Compare this to the traditional loops:

loop { ... } -> nil or break value
while ...; ... end -> nil or break value
until ...; ... end -> nil or break value
begin ... end while ... -> nil or break value
begin ... end until ... -> nil or break value

I guess many may not know that break can take a value as an
argument and make the broken loop return that. I find this
behavior quite useful except for those loops that return
something other than nil in the no-break case (the object loops
above).

What about the Integer loops above? Anybody using what those
return now - the original int? Maybe I could propose just
those loops.

I wonder whether some of the non-consensus about the changes you've
been discussing originates in the difference between loop constructs
per se, and iterators. (loop itself appears to be a method, though
oddly it does not identify itself as an iterator. But an infinite
loop can't really "return" anything anyway.)

So the non-traditional loops you've listed are basically method calls
(including 'for', which I believe is just an 'each' wrapper). I don't
know that this has to be a determinant one way or the other, but I
realize it's something that I'd semi-perceived but not quite put my
finger on that separates these things into two pretty distinct
categories.

David

···

On Thu, 12 May 2005, Eric Mahurin wrote:

--
David A. Black
dblack@wobblini.net

David A. Black wrote:

Hi --

inject clearly does what is supposed to. I'm not referring to
it. I'm referring to the following loops that are similar to
plain while/until/loop loops:

enum.each {|o| ...} -> enum or break value
enum.each_with_index {|o,i| ...} -> enum or break value
for o in enum; ... end -> enum or break value
int.times {|i| ...} -> int or break value
int.downto(stop) {|i| ...} -> int or break value
int.upto(stop) {|i| ...} -> int or break value
int.step(stop,step) {|i| ...} -> int or break value

Compare this to the traditional loops:

loop { ... } -> nil or break value
while ...; ... end -> nil or break value
until ...; ... end -> nil or break value
begin ... end while ... -> nil or break value
begin ... end until ... -> nil or break value

I guess many may not know that break can take a value as an
argument and make the broken loop return that. I find this
behavior quite useful except for those loops that return
something other than nil in the no-break case (the object loops
above).

What about the Integer loops above? Anybody using what those
return now - the original int? Maybe I could propose just
those loops.

I think they normally return the original int value, just like each:

10.times {}

=> 10

10.times { break "foo" }

=> "foo"

I wonder whether some of the non-consensus about the changes you've
been discussing originates in the difference between loop constructs
per se, and iterators. (loop itself appears to be a method, though
oddly it does not identify itself as an iterator. But an infinite
loop can't really "return" anything anyway.)

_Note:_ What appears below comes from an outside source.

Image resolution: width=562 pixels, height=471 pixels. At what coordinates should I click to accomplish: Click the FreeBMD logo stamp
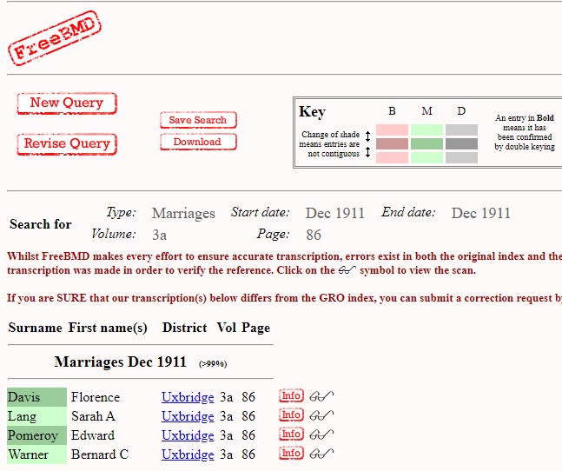pyautogui.click(x=55, y=38)
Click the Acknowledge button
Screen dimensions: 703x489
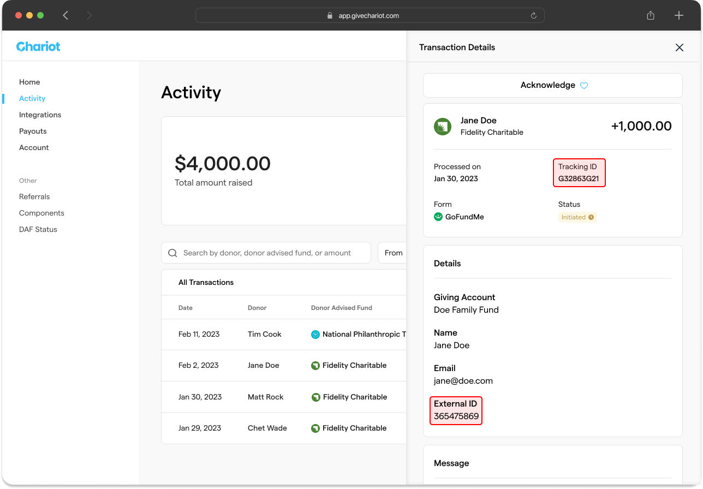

x = loop do; break "foo"; end

=> "foo"

x

=> "foo"

Sorry, couldn't resist. :-))

So the non-traditional loops you've listed are basically method calls
(including 'for', which I believe is just an 'each' wrapper). I don't
know that this has to be a determinant one way or the other, but I
realize it's something that I'd semi-perceived but not quite put my
finger on that separates these things into two pretty distinct
categories.

Eventually there's most likely a loop construct buried - even in those
method calls... The difference might be smaller than you think: both are
expressions that return something, so the difference between while and
each is not too big.

Kind regards

    robert

···

On Thu, 12 May 2005, Eric Mahurin wrote:

Hi --

David A. Black wrote:

I wonder whether some of the non-consensus about the changes you've
been discussing originates in the difference between loop constructs
per se, and iterators. (loop itself appears to be a method, though
oddly it does not identify itself as an iterator. But an infinite
loop can't really "return" anything anyway.)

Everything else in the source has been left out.